- [Задание]
Ответьте на вопросы по приведенному ниже тексту о философии и науке.
1. Какие формы философского мышления текст оставляет в стороне, говоря о связи философии с действительностью?
2. Чем, согласно тексту, является философия по отношению к вещам, составляющим область опыта?
3. Кем текст называет ученых, которые разглагольствуют о научной философии?

- [Источник]
____

Нет нужды останавливаться сейчас на рассмотрении вопроса о мнимом противоположении науки философии. Если не считать те формы философского мышления, которые сродни мистике и теологии, философия ни в коей мере не представляет собой такую науку или такое учение, которое оторвано от подлинных и присущих конкретной действительности вещей; она является просто-напросто степенью, формой, стадией мышления по отношению к вещам, составляющим область опыта. Философия является, следовательно, либо общим предвосхищением тех проблем, которые науке надлежит еще конкретно разработать, либо суммированным подытоживанием и изложением в виде концепции тех результатов, которых различные науки уже достигли [77]. Что же касается тех ученых, которые, дабы не показаться ретроградами, разглагольствуют о научной философии, то следует сказать — если только не воспринимать с долей юмора этот термин, отвергающий наличие какой бы то ни было формы теологии и традиционализма (в его чистом виде),— что они попросту фаты, полагая, будто представляют какую-то школу или особое философское течение.

____

- [Представленные данные]
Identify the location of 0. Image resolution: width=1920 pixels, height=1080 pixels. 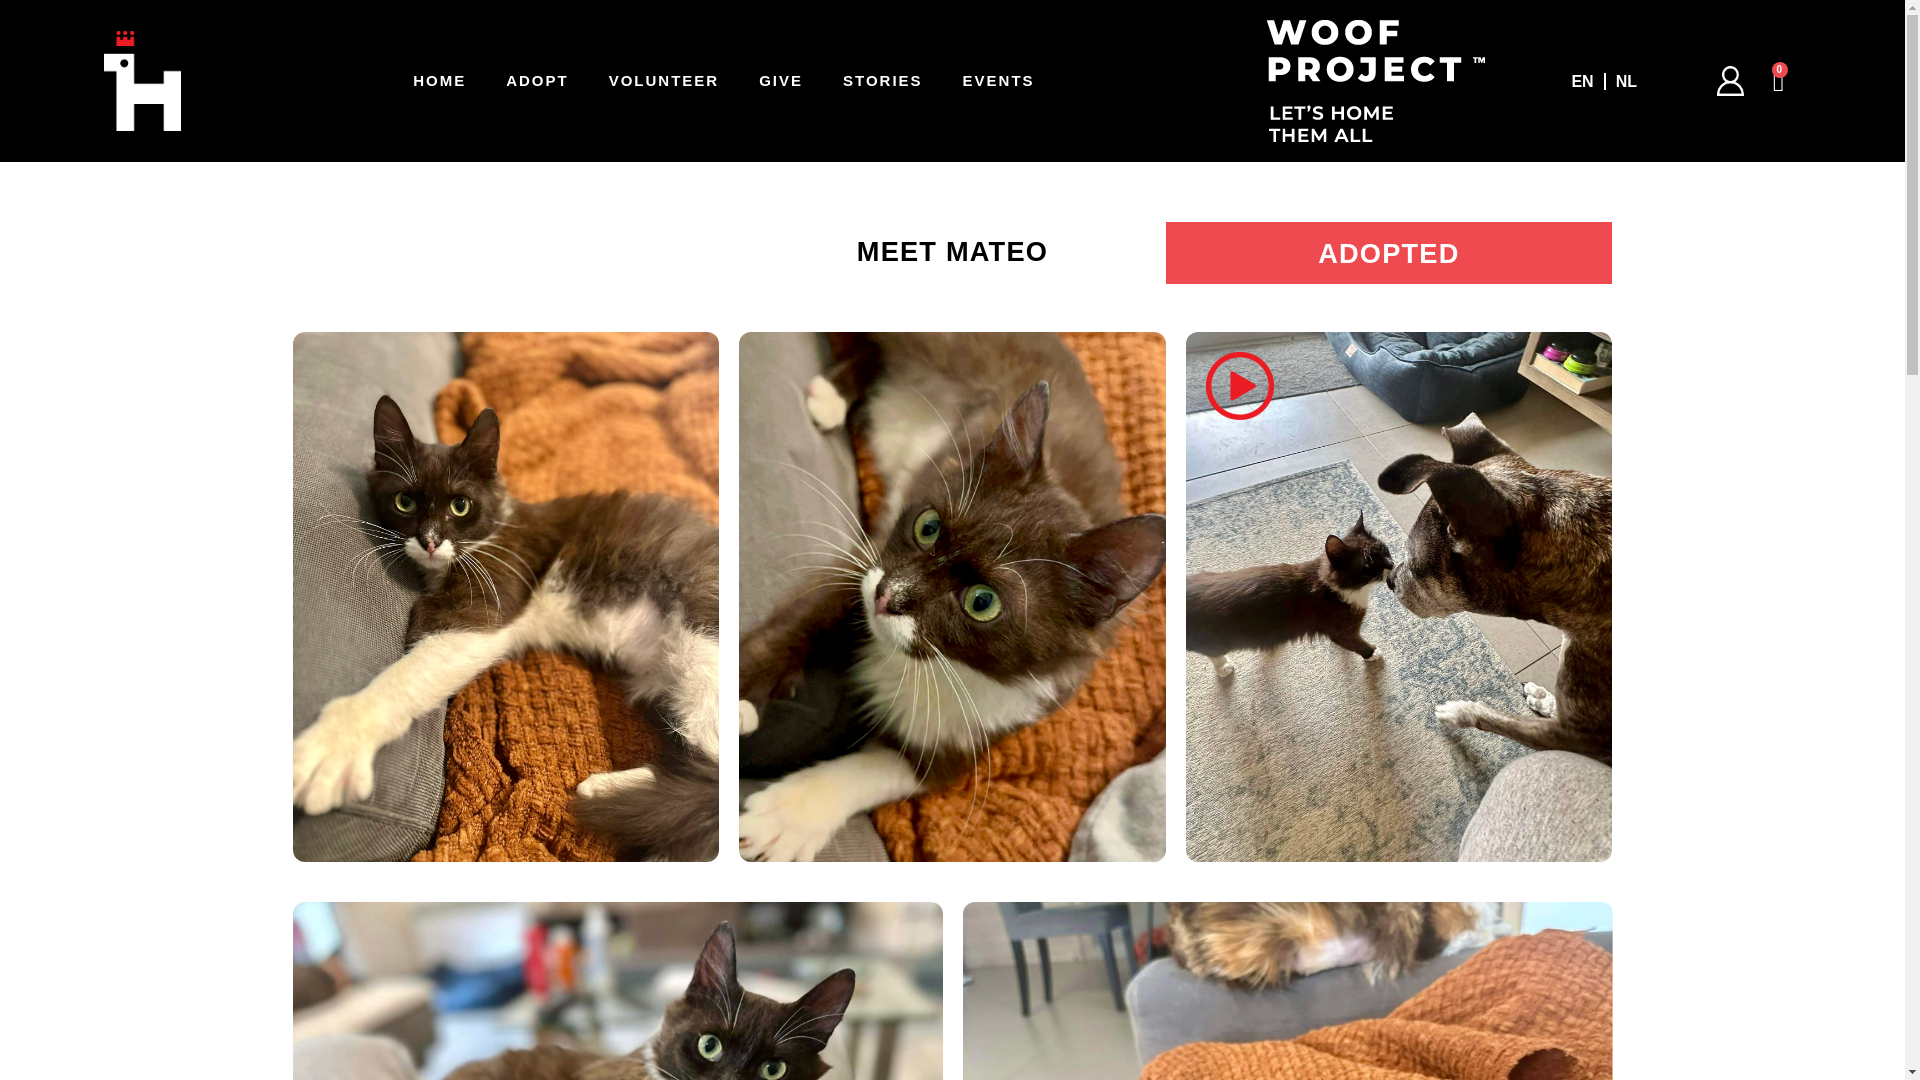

____

- [Результат задания]
1. Формы, которые сродни мистике и теологии.
2. Степенью, формой, стадией мышления.
3. Попросту фатами.